Your answer should be the line containing "Screen dimensions: 672x639" and every line after it to the end of the records below, word for word.

EXCERPTED RECORDS START

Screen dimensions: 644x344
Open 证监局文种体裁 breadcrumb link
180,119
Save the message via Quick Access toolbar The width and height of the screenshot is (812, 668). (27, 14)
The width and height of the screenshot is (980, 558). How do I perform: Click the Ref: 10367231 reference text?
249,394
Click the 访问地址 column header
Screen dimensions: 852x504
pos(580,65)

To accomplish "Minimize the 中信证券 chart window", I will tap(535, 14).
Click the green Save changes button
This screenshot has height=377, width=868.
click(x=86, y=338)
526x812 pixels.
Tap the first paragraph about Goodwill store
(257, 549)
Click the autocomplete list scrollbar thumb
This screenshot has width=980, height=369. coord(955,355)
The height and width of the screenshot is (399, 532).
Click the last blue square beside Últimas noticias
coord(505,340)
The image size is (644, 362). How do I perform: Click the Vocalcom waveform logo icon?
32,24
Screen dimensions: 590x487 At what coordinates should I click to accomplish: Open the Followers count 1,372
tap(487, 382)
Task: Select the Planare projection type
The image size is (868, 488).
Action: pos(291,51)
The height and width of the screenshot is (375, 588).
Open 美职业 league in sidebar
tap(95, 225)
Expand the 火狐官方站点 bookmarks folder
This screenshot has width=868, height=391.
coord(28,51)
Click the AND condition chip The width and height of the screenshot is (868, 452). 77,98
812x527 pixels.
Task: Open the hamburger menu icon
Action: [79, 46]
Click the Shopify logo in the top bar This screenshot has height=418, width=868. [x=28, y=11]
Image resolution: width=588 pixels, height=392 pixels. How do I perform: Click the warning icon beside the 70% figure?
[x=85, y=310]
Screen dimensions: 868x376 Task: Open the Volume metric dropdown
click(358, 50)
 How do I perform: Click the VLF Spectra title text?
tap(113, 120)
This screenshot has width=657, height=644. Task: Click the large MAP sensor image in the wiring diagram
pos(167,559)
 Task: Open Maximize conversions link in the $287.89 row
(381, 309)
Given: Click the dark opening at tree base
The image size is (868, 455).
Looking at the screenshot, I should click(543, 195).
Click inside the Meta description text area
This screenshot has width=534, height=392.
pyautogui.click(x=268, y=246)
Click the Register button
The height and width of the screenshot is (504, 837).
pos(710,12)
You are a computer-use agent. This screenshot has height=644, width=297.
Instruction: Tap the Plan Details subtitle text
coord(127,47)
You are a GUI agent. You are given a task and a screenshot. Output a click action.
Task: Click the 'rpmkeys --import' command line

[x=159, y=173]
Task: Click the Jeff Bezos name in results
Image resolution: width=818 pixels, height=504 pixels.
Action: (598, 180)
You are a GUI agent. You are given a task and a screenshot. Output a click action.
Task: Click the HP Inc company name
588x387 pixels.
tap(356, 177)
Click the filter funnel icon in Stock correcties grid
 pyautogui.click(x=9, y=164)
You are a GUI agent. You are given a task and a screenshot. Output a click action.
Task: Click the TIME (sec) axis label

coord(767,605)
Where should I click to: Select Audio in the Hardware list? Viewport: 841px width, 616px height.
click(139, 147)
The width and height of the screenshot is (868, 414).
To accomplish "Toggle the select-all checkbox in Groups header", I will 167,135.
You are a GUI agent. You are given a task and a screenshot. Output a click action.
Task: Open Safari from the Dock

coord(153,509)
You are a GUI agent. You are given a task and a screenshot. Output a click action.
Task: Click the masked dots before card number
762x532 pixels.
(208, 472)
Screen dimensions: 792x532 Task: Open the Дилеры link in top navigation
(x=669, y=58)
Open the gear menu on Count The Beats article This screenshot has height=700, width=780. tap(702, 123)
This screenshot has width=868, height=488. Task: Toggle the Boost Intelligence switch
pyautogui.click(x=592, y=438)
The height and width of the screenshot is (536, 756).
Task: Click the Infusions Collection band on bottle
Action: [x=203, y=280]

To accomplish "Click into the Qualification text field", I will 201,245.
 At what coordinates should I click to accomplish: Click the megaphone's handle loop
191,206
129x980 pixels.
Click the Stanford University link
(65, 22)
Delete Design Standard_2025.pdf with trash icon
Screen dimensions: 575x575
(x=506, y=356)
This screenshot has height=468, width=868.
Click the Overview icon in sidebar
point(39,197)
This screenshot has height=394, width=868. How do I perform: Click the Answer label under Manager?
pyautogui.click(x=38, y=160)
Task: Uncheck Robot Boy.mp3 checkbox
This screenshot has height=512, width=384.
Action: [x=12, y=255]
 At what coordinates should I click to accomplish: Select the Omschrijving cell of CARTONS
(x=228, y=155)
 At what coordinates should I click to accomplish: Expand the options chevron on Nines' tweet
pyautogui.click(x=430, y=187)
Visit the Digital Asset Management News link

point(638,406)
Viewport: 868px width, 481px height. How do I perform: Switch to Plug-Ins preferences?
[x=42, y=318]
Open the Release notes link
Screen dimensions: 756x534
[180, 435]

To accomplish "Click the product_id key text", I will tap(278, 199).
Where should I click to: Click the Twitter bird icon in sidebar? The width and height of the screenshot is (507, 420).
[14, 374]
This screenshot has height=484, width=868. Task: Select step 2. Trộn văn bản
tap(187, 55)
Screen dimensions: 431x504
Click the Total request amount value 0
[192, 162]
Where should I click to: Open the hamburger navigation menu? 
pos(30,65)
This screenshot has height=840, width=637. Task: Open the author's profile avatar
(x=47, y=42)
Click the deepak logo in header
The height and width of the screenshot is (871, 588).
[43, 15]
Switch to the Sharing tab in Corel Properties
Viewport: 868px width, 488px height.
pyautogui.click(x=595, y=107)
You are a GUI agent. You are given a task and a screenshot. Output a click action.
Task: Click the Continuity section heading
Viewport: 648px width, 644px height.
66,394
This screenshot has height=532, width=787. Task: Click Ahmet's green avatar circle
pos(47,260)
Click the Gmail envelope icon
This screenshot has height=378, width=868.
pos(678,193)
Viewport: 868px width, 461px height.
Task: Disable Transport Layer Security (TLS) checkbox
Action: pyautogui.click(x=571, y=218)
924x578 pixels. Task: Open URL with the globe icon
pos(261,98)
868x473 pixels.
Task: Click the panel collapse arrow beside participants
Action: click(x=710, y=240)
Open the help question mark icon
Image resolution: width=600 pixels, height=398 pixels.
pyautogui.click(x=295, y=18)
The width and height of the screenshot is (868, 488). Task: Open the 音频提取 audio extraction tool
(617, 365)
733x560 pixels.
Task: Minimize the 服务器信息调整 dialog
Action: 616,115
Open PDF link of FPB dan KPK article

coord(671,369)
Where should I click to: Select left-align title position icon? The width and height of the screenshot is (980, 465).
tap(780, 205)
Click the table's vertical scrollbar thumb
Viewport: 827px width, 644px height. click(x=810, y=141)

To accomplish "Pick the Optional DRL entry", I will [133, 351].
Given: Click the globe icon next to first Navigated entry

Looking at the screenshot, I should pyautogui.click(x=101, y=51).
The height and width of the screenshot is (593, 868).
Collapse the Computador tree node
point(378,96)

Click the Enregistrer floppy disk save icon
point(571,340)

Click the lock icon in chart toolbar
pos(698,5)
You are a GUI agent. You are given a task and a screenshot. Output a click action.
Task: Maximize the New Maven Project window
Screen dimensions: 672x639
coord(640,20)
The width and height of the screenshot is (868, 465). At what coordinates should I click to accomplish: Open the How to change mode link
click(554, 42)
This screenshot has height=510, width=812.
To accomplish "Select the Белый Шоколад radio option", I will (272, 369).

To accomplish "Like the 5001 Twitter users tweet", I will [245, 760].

EXCERPTED RECORDS END

### TASK OUTPUT
Screen dimensions: 672x639
coord(640,20)
The width and height of the screenshot is (868, 465). At what coordinates should I click to accomplish: Open the How to change mode link
click(554, 42)
This screenshot has height=510, width=812.
To accomplish "Select the Белый Шоколад radio option", I will (272, 369).

To accomplish "Like the 5001 Twitter users tweet", I will [245, 760].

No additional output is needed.